Although experience with IHC detection of SARS-CoV2 is still limited, it has been addressed in a few recent studies. However, specificity analysis of the employed reagents has received little attention.6,1618 We are aware of only one study by Liu and colleagues employing extended specificity analysis of commercially available anti-SARS-CoV2 reagents.19 Interestingly, SARS-CoV2 infected primate kidney cells were employed as test cell line as opposed to transfectants with defined viral proteins in our study. Moreover, specificity analysis comprising normal tissues or SARS-CoV2 negative pathologic specimens was not performed.19 Nevertheless, only 2 of 6, 1 monoclonal and 1 polyclonal reagent were considered useful in their test setting.19

Importantly, our study demonstrates the need to include a wide variety of normal and SARS-CoV2 negative pathologic specimens, especially lung tissue to determine the reactivity spectrum of a reagent. For example, clone 019 appeared to stain well in COVID-19 pneumonia but immunostaining in various unrelated tissues including endothelia of peripheral vasculature disproved its specificity. A recent manuscript studying presence of viral proteins in CNS highlights the specificity issues of anti-SARS-CoV2 reagents since the authors observed staining in negative control tissues.16 Another recent study analyzing the presence of SARS-CoV2 in peripheral vasculature, employed 2 polyclonal antibodies which appeared to have been tested solely in SARS-CoV2 positive controls and no negative control tissues are mentioned.6 Given our findings, IHC results obtained with primary antibodies without preceding comprehensive specificity analysis should be considered with great caution.

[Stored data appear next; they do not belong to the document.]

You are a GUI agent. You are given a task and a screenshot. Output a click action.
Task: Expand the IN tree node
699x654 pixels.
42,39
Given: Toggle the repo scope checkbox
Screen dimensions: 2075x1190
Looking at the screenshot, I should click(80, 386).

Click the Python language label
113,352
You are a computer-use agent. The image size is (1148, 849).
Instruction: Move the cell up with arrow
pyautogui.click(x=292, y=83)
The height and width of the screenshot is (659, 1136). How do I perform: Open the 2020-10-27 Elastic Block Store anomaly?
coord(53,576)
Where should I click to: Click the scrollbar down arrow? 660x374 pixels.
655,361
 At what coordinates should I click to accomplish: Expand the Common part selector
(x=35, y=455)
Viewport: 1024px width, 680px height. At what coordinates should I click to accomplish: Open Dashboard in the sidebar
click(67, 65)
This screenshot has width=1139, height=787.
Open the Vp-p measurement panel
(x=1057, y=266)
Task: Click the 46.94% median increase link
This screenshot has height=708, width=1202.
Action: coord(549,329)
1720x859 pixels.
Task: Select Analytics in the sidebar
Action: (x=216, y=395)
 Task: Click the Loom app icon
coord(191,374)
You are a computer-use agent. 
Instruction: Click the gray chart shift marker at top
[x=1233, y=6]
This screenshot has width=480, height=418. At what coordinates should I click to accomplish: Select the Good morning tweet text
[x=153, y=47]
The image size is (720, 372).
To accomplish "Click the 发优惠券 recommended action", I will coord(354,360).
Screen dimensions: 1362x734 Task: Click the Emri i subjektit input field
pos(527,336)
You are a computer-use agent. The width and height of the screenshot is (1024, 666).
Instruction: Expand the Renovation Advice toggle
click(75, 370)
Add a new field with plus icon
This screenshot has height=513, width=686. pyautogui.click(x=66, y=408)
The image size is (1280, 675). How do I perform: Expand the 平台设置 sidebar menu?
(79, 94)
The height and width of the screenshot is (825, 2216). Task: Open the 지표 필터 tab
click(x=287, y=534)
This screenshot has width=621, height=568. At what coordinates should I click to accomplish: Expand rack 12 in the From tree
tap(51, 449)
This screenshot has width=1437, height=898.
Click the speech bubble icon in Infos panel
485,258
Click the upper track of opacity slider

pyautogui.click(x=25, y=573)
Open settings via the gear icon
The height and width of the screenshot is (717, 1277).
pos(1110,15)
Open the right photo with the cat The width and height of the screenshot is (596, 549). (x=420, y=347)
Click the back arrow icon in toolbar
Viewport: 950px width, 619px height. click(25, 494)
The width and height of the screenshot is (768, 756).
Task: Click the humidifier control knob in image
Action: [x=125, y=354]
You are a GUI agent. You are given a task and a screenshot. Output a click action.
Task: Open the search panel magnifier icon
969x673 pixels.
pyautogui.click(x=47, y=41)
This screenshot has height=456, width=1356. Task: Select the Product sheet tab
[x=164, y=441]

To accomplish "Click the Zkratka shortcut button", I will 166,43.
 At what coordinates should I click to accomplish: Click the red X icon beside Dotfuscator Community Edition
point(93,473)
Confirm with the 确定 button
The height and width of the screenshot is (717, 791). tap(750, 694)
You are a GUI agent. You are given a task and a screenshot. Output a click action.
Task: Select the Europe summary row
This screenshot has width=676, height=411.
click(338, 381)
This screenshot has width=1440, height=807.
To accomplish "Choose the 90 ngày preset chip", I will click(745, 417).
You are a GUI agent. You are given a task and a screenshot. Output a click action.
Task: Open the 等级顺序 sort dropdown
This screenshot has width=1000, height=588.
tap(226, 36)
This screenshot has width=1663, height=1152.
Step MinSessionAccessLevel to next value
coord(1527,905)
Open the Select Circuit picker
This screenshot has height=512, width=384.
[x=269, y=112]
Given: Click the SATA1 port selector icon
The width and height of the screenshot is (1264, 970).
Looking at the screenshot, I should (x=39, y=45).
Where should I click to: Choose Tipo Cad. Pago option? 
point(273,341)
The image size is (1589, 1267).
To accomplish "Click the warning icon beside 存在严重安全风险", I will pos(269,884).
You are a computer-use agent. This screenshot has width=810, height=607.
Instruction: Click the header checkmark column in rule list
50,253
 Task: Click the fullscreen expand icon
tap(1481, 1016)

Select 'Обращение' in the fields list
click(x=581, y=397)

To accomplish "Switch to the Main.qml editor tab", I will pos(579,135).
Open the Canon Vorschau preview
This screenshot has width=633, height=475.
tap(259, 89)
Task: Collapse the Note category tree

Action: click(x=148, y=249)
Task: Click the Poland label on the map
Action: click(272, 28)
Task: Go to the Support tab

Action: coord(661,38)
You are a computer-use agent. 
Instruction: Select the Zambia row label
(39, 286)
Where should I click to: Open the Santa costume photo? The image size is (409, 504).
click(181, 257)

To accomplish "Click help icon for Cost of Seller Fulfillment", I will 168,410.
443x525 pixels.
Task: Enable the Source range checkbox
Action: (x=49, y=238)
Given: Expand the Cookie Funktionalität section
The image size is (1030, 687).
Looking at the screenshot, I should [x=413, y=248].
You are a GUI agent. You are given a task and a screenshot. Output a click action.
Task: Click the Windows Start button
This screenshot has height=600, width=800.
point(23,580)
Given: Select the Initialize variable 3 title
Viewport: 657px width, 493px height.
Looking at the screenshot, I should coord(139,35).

Morphologically, our findings are partially congruent with previous studies in SARS-CoV1 and 2 localizing viral proteins in predominantly type II pneumocytes and alveolar macrophages.12,17,18,2023 However, we saw a strong focal endothelial component in some of the septal lung vessels. Interestingly, similar endothelial staining was also present in cardiac vessels of a patient with virus-related thrombi and restricted to mAb 001 to nucleoprotein, while mAb 1A9 remained negative. It should be emphasized that the testing of tissues was done in the context of evaluation of the tested primary reagents. The findings related to clinical disease course and histologic changes in the lung including IHC analysis employing mAbs 1A9 and 001 are detailed in a separate manuscript.15 However, our preliminary data suggest that there is difference in the presence of nucleoprotein versus (S2 subunit) spike protein. To our knowledge, differential expression of viral proteins in SARS-CoV or SARS-CoV2 has not gained much attention in the past and awaits further elucidation.

We also demonstrate that mAb 001 can be successfully used to test smears of nasal swabs from SARS-CoV2 positive patient. Although a larger scale analysis is warranted, our findings indicate proof of virus via this detection method, especially since the sensitivity of molecular analysis of nasal swabs has been debated.

In conclusion, several of the commercially available monoclonal antibodies to SARS-CoV2 are not suitable for IHC in formalin-fixed paraffin-embedded tissues. However, we identified 2 clones, 001 to the nucleoprotein and mAb 1A9 to the S2 subunit spike protein which show excellent and most importantly specific immunoreactivity. Our preliminary analysis demonstrates viral protein in various organs and nucleoprotein appears to be more abundantly present than spike protein. Finally, we have demonstrated that the IHC detection of viral protein in nasal swabs is possible.

Footnotes

The authors declare no conflict of interest.